We then who are strong ought to bear the infirmities of the weak.
Romans 15:1
Are religious people as prone to depression and anxiety as the non-religious? Researchers the Pew Research Center studied the issue and divided survey-takers into three categories: the “actively religious,” who identify with a religion and attend a house of worship at least monthly; the “inactively religious,” who identify with a religion but attend less frequently; and the unaffiliated (or “nones”), who do not identify with any religion.
Here's what they discovered: Actively religious people are more likely than their less religious peers to describe themselves as "very happy".
Moreover, a half-century of research confirm that high levels of faith commitment correlate with lower levels of depression and stress, and give us a greater ability to cope with stress.
Knowing this, at the nexus of faith and living while black in America, is our faith failing us?
"A central component of optimal mental health for Black people is having the ability to cope with and combat racism and discrimination", writes Kevin Cokely, Ph.D., in an article entitled 'Promoting Black Mental Health and Wellness'.
Faith has always been the backbone of our ability to cope with the daily systemic and institutional inequities of our physical environment. Moving into the threshold of a new century, though, has exposed believers in the African American tradition to seminal sociopolitical events that are threatening to batter the very foundations of our faith in God.
Consider the following: In just the first two decades of the twentieth century, we have already experienced three life-altering events.

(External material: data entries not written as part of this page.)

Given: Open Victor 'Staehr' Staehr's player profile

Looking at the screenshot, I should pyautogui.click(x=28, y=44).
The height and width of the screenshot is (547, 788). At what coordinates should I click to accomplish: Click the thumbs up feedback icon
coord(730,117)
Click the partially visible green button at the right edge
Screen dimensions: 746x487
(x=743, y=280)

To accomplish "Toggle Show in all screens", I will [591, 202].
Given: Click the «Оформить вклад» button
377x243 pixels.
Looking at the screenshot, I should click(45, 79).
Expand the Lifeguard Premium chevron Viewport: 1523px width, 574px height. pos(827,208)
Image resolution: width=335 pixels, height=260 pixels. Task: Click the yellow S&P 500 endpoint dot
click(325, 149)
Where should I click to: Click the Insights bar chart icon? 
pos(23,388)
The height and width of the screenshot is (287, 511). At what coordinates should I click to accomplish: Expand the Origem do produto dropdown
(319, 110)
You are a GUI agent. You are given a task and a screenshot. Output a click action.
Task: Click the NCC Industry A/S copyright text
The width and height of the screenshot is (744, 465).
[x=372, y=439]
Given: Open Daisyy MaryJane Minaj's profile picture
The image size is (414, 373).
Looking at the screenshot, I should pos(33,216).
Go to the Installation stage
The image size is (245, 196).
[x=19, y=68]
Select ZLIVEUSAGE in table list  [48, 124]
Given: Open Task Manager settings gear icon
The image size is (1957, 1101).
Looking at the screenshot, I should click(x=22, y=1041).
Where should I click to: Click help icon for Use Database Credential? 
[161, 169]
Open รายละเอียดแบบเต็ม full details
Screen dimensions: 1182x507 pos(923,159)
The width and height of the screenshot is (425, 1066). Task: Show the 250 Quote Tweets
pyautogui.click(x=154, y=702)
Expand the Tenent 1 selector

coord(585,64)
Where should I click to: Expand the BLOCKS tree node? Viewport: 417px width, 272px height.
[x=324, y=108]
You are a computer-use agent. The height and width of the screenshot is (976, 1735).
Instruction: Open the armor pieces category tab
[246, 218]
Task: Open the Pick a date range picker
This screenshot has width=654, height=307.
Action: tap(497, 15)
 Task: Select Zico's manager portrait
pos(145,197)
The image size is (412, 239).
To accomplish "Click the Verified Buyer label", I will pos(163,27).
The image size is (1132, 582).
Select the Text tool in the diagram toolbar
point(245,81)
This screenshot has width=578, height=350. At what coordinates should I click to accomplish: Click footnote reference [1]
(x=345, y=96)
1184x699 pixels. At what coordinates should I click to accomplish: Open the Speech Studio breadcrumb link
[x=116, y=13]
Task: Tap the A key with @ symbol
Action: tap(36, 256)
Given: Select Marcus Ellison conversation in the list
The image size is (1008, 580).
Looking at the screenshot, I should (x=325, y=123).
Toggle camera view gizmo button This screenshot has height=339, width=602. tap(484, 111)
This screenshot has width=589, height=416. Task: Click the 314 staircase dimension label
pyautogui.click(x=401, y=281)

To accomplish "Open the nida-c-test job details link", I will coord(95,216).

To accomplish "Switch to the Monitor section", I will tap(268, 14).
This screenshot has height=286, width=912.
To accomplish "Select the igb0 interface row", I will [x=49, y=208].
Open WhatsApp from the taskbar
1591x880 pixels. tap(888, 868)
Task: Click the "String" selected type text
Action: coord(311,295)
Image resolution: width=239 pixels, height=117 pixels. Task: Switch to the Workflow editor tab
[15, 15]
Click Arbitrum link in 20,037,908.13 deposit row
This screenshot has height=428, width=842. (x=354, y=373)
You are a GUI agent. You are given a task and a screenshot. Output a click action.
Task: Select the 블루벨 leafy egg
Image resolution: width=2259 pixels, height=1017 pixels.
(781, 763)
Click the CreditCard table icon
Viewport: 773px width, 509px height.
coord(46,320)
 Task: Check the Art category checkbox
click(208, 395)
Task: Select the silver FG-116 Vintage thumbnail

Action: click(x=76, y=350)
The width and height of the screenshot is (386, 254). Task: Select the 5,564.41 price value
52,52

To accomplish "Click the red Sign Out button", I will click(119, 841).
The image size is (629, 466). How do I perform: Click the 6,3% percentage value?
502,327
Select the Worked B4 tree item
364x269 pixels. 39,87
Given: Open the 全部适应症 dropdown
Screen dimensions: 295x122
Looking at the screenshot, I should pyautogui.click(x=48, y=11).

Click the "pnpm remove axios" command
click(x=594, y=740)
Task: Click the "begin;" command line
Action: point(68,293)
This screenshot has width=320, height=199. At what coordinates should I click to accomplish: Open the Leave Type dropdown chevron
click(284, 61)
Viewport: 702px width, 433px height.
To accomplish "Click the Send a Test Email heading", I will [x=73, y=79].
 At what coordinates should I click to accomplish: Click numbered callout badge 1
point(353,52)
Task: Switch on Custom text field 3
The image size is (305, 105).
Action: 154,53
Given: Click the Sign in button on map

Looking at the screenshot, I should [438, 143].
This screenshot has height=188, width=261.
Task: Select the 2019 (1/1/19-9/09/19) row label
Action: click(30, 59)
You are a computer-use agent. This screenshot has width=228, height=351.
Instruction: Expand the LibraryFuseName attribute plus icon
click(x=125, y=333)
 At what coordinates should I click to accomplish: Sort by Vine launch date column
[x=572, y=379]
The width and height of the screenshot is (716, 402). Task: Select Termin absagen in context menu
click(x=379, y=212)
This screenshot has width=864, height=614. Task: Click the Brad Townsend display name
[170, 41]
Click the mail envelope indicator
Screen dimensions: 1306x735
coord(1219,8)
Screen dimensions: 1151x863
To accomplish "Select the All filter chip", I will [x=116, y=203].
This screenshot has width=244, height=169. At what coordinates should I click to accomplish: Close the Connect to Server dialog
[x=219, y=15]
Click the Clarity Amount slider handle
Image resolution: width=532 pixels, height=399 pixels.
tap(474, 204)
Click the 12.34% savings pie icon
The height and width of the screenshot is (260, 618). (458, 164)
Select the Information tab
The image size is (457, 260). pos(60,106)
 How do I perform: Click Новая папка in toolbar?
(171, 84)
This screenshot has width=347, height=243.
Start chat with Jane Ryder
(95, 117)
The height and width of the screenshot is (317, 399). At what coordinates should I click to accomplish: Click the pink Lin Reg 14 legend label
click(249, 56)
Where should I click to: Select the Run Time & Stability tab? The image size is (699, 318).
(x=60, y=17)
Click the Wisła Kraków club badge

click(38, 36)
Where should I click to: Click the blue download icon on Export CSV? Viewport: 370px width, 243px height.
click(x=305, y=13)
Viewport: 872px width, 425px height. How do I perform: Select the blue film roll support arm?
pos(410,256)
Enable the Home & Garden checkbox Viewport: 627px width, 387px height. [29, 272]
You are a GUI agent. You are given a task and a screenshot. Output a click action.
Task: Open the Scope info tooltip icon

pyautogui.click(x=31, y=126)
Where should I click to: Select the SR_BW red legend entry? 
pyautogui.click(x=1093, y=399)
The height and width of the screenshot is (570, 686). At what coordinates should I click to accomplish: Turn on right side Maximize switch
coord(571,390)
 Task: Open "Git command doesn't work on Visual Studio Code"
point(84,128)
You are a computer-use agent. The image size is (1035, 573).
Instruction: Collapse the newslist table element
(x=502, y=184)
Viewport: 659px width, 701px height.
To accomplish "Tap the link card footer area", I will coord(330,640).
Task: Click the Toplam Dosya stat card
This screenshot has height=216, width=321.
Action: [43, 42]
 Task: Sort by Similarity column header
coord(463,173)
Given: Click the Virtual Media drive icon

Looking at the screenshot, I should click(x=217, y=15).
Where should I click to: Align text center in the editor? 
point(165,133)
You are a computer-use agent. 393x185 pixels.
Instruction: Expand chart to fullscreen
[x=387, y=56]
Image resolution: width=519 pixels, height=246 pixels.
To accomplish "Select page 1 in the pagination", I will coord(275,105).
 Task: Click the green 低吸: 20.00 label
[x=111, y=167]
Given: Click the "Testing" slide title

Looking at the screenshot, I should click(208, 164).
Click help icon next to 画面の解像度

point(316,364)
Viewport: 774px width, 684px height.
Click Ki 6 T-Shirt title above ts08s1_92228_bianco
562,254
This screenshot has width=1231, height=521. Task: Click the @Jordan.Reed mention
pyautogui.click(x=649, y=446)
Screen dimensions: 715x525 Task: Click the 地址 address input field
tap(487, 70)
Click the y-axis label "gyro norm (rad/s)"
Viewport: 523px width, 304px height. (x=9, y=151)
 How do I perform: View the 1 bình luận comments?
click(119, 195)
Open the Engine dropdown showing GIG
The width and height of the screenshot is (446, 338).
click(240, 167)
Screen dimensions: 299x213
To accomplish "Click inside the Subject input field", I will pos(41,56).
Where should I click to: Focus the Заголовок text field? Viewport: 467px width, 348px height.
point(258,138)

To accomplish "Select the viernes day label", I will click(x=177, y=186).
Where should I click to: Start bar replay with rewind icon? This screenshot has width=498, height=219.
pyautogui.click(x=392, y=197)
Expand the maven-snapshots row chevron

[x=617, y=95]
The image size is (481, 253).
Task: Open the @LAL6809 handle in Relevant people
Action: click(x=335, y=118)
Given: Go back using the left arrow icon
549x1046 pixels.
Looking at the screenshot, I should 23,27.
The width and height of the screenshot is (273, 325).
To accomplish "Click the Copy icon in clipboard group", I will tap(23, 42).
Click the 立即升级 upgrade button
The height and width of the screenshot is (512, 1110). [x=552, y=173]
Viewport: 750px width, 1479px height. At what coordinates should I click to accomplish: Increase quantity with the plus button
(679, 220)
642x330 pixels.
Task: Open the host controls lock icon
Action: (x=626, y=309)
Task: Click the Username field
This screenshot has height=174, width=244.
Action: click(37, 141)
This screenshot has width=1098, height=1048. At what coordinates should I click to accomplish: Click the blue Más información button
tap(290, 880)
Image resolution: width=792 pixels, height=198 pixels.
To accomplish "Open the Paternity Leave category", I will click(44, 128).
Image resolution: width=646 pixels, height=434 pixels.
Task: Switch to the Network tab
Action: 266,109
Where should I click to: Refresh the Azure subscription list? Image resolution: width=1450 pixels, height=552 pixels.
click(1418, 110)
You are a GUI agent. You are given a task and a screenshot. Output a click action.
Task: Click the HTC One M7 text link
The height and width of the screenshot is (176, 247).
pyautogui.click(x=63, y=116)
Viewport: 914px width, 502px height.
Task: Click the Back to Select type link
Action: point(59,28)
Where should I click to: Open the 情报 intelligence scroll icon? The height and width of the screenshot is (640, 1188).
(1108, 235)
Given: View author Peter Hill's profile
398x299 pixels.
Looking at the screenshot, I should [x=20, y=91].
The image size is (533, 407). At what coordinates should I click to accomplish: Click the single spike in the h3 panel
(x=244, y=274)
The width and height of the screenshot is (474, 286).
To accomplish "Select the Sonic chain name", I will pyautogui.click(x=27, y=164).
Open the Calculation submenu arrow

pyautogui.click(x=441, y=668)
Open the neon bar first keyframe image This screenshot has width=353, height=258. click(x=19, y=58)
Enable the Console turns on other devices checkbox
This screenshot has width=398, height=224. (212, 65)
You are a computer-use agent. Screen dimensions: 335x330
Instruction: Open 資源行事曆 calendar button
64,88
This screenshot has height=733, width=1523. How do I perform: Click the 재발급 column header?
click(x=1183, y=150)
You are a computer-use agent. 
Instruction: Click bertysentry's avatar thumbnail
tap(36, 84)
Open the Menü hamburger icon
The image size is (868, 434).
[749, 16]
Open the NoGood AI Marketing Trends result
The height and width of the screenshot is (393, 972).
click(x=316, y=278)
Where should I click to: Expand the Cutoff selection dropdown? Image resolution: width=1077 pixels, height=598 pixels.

A global pandemic. The rise of Trumpism. The execution of George of Floyd (and by extension the murders of Breonna Taylor, Ahmaud Arbery and Michael Brown).
On an psycho-emotional Richter scale, those three events alone would be considered earth-shattering, not to mention the daily challenges of racism embedded in American society.
How are we coping? Growing numbers of black believers are abandoning the faith, for others it is becoming more difficult to sustain hope. Many are reporting a type of depression of the the spiritual realm.
We are saved. But are we well?
When we discuss the phenomenon of spiritual depression, it is distinct from that of mental depression, which affects more than 40 million Americans, according to the Anxiety and Depression Association of America.
What is ‘spiritual’ depression? In 1965, Dr. David Martyn Lloyd-Jones , a Protestant Welsh minister, wrote a book entitled Spiritual Depression: It’s Causes and Cure. Dr. Jones, using Psalm 42:5 as his text, did not really give a hard definition of the malady but characterizes it as the way the psalmist deals with a major life event (which often forms the basis of depression), or “the way in which he faces the situation, and the way in which he deals with himself.”
Spiritual depression is generally the loss of vitality and joy which results from the daily incursion of living while black in America.
This is the linchpin of the malady: how we as believers deal with major life episodes. Should this be distinct from those of non-believers? Does the Christian have resources at his or her disposal that strengthen us in crisis which the non-believer does not have? The Bible clearly answers that in the affirmative.
Or, as Dr. Jones opines, “In a sense a depressed Christian is a contradiction in terms, and he is a very poor recommendation for the gospel".
Spiritual depression unfolds within a context of one’s relationship with God; specifically how one sees God and the ways in which we have been taught God sees us. If this context is made up of “bad theology” and “bad thinking”, it opens up a litany of opportunities for the enemy to expose our weaknesses.
We must remain strong at the vanguard of faith.